SOURCE MATERIAL
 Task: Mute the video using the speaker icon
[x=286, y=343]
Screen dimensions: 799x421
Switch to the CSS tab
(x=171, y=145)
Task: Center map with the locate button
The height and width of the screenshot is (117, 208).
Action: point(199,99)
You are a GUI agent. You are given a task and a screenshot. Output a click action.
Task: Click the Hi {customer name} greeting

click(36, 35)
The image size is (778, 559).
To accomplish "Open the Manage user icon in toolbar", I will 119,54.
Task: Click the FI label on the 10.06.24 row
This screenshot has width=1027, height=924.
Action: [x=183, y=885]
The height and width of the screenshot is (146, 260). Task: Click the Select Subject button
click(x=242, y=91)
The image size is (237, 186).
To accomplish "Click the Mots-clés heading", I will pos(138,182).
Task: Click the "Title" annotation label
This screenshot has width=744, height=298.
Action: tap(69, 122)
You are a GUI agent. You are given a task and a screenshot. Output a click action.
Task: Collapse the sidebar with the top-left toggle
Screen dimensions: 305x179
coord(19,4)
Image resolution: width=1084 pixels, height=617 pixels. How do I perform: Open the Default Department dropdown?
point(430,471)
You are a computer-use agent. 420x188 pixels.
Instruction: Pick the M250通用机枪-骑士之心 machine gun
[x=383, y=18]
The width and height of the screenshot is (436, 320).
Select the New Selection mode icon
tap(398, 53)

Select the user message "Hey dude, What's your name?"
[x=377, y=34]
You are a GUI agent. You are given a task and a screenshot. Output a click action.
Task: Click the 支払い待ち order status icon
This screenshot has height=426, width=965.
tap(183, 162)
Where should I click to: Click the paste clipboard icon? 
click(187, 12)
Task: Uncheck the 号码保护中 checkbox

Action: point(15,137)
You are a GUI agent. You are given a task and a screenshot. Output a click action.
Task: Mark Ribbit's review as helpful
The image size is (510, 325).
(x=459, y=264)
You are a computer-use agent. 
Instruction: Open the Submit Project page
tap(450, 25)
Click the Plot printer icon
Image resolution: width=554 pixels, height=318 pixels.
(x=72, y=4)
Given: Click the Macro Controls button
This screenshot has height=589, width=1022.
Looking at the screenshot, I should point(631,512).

TASK DETAILS
Give the count of lines in the material containing "computer". The reply is that number alone.

SOLUTION FOR THIS PROBLEM
2